● **Task to carry out**:
Using the entries that follow, state how many lines contain "tweet", with no other words.
★ ★ ★
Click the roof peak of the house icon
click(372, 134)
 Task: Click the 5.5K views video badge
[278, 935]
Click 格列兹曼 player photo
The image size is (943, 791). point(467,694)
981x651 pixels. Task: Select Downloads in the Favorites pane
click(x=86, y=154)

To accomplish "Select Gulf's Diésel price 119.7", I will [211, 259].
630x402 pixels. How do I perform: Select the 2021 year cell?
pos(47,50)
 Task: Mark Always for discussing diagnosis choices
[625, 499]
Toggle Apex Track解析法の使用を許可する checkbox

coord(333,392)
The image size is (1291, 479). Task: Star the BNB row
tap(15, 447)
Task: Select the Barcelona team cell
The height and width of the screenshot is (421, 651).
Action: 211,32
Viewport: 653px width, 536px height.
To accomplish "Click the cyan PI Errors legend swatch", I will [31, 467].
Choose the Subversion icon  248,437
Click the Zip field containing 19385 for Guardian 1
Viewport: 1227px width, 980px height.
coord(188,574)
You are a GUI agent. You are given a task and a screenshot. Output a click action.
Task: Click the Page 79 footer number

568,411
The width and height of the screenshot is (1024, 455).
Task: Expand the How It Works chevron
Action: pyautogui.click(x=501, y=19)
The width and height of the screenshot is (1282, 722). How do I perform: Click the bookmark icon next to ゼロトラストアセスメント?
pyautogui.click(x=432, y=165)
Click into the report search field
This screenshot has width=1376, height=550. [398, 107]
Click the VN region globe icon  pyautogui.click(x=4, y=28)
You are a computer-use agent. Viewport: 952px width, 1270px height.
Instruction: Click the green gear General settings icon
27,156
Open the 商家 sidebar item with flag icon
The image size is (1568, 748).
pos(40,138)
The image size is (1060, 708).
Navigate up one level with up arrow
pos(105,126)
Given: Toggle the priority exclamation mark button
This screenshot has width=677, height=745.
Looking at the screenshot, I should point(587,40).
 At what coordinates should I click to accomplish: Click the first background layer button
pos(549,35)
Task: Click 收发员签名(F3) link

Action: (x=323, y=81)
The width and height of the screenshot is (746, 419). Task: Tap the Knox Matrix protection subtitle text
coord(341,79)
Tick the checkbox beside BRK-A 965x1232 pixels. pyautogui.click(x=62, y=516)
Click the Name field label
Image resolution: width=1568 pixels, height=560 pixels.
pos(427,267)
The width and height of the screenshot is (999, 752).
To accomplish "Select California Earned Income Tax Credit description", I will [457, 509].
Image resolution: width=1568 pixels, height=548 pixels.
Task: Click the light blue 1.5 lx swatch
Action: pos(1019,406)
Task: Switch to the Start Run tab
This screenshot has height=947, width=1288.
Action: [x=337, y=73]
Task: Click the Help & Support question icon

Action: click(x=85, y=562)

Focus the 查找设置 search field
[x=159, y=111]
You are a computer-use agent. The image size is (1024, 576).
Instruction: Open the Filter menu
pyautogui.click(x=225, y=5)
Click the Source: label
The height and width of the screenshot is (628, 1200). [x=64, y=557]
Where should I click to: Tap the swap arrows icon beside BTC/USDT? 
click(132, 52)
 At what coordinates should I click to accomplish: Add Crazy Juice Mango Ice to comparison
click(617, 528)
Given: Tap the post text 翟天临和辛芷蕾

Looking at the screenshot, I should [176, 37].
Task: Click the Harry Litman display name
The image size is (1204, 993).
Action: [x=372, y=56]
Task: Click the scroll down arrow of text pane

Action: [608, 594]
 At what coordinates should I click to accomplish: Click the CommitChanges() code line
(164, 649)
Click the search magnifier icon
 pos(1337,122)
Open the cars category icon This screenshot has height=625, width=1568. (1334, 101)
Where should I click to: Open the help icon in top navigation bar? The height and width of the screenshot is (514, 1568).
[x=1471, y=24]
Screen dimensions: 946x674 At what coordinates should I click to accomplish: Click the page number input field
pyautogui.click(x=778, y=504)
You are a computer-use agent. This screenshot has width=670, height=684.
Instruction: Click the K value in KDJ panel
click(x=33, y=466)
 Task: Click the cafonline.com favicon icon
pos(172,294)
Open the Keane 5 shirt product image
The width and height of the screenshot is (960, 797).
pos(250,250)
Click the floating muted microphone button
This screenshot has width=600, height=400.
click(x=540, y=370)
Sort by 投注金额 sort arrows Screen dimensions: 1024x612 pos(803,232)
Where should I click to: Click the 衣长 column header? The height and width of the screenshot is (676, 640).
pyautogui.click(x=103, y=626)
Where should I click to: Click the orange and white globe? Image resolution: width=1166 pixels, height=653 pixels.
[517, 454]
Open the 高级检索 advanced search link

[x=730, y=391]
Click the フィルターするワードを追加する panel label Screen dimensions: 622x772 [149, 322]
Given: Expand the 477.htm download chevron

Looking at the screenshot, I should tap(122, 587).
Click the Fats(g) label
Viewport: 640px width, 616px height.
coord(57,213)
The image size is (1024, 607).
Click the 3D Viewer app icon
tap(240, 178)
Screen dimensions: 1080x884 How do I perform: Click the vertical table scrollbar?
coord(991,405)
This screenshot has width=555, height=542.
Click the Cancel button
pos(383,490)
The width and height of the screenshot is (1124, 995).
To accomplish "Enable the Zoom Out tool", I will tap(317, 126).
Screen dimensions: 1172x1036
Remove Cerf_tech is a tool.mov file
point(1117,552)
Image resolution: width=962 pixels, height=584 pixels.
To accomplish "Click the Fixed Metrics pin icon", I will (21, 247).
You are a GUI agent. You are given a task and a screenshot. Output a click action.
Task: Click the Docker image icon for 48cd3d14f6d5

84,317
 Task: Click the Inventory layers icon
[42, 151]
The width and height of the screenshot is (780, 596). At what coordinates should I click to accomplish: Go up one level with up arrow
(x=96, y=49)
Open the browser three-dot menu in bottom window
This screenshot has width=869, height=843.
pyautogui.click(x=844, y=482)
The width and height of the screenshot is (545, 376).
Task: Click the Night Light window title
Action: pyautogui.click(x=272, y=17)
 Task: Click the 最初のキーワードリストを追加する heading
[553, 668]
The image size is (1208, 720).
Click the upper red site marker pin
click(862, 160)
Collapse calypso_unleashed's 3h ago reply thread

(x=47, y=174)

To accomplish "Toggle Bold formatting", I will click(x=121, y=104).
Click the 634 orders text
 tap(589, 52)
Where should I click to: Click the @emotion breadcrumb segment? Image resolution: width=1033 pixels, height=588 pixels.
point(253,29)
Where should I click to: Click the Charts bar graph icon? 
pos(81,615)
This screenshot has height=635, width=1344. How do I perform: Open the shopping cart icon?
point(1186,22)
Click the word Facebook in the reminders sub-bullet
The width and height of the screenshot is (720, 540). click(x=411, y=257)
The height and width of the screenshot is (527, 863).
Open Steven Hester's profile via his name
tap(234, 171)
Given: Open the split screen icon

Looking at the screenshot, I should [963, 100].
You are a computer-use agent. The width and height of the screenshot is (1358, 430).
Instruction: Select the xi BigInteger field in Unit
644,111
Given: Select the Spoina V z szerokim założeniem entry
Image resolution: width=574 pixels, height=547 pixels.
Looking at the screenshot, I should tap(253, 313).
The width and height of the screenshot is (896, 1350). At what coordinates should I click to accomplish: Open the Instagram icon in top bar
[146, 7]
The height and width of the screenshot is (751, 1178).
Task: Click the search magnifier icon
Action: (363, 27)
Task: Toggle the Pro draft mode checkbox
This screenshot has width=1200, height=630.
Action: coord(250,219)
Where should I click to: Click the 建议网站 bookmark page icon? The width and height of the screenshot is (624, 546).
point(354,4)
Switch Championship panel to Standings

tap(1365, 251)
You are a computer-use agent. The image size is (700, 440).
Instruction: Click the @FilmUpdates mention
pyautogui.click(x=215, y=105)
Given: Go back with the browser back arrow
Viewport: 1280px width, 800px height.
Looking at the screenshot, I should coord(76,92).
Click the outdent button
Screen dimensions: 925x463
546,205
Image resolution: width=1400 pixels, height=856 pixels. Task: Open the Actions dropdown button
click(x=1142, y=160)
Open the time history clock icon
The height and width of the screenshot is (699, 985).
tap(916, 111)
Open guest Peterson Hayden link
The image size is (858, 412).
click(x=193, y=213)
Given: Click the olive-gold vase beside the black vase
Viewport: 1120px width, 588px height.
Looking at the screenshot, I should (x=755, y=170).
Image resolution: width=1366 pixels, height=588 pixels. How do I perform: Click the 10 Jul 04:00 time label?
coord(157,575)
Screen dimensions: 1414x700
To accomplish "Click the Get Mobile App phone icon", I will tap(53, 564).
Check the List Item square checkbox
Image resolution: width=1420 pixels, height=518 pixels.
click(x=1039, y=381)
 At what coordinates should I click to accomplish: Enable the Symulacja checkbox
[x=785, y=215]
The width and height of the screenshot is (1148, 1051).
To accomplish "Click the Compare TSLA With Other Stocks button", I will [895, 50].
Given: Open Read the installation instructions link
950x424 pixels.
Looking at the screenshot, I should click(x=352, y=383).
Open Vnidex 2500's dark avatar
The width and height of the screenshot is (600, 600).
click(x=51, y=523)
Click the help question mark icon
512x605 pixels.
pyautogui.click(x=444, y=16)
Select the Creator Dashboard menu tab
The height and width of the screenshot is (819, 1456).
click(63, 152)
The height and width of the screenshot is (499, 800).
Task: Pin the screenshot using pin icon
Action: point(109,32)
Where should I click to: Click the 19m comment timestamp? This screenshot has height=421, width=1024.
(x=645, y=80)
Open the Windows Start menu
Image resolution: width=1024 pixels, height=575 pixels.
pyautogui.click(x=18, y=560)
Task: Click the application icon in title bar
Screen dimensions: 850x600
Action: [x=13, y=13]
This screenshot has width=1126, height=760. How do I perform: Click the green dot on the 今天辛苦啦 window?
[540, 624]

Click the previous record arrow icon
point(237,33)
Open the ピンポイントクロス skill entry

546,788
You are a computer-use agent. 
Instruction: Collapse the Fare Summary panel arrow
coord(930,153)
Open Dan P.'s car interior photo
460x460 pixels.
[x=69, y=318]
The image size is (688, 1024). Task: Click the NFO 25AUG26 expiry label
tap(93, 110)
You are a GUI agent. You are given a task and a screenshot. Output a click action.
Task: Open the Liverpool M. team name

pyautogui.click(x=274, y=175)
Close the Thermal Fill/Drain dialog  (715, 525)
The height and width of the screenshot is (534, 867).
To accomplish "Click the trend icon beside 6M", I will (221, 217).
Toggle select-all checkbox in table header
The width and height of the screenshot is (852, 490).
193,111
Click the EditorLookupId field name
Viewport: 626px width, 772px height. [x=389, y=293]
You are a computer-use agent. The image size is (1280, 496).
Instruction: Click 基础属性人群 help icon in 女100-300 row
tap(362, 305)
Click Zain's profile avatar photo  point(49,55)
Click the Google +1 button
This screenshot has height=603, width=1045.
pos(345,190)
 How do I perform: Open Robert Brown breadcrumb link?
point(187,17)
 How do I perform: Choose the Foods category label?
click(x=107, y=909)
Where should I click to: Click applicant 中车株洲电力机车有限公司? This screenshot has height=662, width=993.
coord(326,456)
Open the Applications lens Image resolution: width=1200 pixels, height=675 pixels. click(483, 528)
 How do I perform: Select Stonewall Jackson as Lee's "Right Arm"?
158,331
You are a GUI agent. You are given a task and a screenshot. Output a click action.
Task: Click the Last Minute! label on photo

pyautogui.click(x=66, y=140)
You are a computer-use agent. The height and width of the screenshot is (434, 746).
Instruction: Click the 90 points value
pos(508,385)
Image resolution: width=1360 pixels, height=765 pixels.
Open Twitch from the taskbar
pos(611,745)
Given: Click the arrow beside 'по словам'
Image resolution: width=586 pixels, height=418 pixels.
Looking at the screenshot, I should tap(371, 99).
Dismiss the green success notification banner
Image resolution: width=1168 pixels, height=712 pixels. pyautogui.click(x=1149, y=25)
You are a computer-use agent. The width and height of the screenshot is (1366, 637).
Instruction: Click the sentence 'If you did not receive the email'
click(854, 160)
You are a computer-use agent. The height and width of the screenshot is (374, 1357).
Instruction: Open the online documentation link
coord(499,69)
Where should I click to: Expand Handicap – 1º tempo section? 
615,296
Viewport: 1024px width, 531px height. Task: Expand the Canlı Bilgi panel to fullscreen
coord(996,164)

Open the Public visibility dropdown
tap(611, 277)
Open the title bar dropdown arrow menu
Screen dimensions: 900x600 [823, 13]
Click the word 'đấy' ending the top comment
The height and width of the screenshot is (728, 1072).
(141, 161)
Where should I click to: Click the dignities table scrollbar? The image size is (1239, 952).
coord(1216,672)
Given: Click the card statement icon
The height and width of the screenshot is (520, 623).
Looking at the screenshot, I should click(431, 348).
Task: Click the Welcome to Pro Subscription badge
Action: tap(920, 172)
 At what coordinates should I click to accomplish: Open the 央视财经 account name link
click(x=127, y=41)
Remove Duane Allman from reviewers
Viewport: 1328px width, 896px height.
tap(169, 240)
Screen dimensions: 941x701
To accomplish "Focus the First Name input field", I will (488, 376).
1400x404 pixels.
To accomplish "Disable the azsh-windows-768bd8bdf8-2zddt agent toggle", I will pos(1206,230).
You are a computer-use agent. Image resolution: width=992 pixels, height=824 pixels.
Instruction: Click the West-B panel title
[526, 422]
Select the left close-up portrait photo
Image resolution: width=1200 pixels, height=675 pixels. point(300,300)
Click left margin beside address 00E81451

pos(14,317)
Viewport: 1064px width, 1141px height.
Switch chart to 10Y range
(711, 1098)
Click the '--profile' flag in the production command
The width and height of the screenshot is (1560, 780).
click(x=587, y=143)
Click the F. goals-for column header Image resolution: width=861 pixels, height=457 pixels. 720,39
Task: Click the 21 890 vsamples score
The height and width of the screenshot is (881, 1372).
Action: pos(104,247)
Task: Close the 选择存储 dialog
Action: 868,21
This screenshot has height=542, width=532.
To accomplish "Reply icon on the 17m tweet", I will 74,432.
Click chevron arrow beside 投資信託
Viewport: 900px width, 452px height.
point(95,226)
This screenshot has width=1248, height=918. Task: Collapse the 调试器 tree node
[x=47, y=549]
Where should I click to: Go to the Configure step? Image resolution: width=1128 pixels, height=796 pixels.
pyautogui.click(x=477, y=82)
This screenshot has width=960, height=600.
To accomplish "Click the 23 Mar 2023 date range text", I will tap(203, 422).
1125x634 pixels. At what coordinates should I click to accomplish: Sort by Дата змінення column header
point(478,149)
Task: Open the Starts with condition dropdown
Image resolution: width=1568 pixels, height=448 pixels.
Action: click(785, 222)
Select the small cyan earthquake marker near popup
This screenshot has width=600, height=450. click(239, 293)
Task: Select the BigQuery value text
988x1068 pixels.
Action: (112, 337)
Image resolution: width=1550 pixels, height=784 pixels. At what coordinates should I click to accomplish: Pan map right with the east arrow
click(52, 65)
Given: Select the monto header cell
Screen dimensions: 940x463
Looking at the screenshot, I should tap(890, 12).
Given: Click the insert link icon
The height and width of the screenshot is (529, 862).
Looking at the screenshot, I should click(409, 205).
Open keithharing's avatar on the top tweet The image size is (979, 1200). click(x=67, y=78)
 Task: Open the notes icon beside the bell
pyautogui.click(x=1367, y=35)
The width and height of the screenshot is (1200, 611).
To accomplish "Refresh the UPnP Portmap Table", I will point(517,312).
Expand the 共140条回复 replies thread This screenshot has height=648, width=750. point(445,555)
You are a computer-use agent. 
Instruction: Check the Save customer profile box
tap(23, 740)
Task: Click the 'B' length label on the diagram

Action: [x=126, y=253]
★ ★ ★
● **Reply**:
2